__Data extract__
==============================
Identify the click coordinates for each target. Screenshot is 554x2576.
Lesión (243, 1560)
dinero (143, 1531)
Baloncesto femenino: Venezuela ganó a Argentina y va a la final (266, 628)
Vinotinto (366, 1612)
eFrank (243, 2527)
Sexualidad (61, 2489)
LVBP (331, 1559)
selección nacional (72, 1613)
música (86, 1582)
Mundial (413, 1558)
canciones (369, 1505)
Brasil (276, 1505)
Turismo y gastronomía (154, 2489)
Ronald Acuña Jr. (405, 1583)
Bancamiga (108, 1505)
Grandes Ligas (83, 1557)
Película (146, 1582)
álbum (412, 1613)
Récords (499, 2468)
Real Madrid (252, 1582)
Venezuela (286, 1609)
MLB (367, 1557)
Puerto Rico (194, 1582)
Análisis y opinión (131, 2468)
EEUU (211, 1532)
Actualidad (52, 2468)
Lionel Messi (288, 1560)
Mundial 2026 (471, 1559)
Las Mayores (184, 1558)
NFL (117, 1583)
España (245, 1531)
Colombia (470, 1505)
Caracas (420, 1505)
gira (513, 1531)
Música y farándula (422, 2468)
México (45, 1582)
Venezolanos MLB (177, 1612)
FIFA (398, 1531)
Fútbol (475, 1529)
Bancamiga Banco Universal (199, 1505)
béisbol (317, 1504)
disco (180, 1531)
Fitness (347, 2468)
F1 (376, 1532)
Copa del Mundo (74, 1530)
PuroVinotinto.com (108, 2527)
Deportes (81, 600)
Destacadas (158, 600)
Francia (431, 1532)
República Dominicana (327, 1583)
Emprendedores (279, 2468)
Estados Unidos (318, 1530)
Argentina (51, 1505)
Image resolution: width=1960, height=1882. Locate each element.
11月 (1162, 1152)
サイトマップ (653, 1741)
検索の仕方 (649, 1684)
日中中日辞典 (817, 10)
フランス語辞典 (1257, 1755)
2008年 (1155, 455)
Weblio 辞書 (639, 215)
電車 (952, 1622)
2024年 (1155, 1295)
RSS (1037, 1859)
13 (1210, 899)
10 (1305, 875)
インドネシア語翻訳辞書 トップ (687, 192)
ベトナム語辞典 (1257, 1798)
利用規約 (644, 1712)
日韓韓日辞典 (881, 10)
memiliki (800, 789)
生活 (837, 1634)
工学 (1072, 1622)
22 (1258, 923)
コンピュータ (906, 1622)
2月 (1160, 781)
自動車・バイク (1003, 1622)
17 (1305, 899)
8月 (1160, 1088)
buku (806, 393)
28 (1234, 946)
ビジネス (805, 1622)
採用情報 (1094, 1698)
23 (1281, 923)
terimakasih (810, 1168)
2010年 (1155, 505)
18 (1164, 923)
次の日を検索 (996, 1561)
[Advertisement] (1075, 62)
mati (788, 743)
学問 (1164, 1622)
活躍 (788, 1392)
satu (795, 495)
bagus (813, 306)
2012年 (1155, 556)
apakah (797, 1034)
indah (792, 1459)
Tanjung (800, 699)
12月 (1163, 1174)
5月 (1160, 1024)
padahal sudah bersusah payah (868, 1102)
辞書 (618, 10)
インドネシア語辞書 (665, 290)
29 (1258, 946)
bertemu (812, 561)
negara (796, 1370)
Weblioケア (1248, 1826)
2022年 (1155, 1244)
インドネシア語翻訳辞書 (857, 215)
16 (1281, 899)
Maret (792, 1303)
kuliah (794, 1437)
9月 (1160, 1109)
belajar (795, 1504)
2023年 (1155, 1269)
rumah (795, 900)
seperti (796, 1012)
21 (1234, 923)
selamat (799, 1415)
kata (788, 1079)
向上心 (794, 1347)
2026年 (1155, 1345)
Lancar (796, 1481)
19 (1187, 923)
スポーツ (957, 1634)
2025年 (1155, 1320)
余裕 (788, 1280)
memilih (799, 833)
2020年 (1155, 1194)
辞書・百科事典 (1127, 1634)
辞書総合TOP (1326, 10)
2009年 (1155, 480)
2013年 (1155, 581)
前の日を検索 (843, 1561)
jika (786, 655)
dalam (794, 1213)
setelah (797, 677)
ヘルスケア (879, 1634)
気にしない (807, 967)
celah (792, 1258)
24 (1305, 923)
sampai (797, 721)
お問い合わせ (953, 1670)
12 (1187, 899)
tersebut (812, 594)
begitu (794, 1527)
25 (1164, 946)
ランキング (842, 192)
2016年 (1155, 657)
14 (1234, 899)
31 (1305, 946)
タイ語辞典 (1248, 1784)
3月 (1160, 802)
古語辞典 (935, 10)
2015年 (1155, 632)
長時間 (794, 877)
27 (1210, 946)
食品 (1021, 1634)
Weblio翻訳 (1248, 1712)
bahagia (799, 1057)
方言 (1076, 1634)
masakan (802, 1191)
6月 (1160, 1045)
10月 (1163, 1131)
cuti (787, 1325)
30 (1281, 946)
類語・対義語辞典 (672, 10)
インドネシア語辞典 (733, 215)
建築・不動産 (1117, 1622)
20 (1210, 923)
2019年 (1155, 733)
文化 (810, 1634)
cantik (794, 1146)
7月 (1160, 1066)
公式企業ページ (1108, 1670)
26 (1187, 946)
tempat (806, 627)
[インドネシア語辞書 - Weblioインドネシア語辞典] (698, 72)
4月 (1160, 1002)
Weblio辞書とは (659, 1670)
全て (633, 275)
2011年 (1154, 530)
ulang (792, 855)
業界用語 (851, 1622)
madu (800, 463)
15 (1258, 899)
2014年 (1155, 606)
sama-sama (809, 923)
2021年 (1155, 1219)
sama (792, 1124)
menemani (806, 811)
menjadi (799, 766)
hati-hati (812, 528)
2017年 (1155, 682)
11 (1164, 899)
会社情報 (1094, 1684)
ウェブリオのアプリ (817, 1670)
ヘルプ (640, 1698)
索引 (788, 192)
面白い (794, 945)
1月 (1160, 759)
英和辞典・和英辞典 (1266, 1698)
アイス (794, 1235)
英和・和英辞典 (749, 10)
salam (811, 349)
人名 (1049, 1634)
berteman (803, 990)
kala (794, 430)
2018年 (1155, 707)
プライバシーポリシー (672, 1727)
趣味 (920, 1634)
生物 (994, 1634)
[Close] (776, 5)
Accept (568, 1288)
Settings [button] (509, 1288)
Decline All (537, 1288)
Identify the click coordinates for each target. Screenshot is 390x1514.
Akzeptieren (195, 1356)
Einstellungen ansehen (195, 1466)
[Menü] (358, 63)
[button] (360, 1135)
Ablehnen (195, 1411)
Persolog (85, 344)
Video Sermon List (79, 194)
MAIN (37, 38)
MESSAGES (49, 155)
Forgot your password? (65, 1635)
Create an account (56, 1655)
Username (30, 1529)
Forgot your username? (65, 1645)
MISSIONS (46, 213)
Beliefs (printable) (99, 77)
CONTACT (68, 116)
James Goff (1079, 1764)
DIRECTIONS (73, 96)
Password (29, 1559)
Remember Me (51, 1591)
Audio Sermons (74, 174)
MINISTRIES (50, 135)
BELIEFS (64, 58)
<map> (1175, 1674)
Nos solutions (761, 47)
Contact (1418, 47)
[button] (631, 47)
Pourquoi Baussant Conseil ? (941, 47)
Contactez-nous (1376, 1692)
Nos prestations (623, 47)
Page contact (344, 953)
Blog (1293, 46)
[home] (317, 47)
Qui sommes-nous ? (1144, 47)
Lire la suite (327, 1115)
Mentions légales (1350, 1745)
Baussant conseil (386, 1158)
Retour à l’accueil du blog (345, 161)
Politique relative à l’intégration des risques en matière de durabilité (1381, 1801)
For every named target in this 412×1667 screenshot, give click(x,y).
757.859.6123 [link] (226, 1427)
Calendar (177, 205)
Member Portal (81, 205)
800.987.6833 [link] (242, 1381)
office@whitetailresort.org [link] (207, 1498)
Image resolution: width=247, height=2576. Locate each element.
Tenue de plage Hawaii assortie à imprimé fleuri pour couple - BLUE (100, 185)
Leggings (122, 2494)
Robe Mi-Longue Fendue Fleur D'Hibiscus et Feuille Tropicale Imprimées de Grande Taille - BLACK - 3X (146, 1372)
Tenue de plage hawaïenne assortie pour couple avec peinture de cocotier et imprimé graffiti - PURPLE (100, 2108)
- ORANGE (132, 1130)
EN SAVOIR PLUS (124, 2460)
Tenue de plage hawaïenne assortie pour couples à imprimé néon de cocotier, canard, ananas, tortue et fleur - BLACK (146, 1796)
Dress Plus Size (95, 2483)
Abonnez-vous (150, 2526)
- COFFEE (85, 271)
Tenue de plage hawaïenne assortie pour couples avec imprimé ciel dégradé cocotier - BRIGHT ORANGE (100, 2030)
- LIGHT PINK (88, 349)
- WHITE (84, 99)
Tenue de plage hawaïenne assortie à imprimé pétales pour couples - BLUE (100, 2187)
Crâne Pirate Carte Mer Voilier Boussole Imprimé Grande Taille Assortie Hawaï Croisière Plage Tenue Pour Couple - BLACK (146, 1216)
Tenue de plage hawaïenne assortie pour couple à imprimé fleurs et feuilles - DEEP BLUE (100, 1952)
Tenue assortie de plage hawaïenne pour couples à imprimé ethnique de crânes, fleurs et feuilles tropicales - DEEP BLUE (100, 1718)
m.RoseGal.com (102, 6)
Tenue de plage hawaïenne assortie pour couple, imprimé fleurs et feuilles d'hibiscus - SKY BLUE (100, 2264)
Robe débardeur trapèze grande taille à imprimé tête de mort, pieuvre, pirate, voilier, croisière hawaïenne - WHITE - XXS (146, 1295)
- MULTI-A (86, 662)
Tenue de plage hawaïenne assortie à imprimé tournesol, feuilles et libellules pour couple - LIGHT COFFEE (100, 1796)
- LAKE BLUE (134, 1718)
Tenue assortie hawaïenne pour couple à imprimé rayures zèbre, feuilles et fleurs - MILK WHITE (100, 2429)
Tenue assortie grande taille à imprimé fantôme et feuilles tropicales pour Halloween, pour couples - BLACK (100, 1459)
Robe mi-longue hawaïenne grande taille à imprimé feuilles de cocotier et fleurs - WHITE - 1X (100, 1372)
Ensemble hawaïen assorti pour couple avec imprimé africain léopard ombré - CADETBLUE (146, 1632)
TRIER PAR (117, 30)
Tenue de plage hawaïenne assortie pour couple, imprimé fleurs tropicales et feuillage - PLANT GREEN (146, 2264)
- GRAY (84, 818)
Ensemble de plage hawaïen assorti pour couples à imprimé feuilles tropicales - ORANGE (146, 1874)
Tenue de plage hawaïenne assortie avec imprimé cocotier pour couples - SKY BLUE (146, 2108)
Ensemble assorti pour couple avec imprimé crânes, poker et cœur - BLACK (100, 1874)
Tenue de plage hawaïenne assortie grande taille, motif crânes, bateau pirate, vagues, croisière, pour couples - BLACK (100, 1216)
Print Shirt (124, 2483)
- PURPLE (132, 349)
==============================
__Your task__
A word-for-word copy of the lines above from the one with "MINISTRIES (50, 135)" through the one with "Member Portal (81, 205)", inclusive, is the only output wanted.

__Answer box__
MINISTRIES (50, 135)
BELIEFS (64, 58)
<map> (1175, 1674)
Nos solutions (761, 47)
Contact (1418, 47)
[button] (631, 47)
Pourquoi Baussant Conseil ? (941, 47)
Contactez-nous (1376, 1692)
Nos prestations (623, 47)
Page contact (344, 953)
Blog (1293, 46)
[home] (317, 47)
Qui sommes-nous ? (1144, 47)
Lire la suite (327, 1115)
Mentions légales (1350, 1745)
Baussant conseil (386, 1158)
Retour à l’accueil du blog (345, 161)
Politique relative à l’intégration des risques en matière de durabilité (1381, 1801)
For every named target in this 412×1667 screenshot, give click(x,y).
757.859.6123 [link] (226, 1427)
Calendar (177, 205)
Member Portal (81, 205)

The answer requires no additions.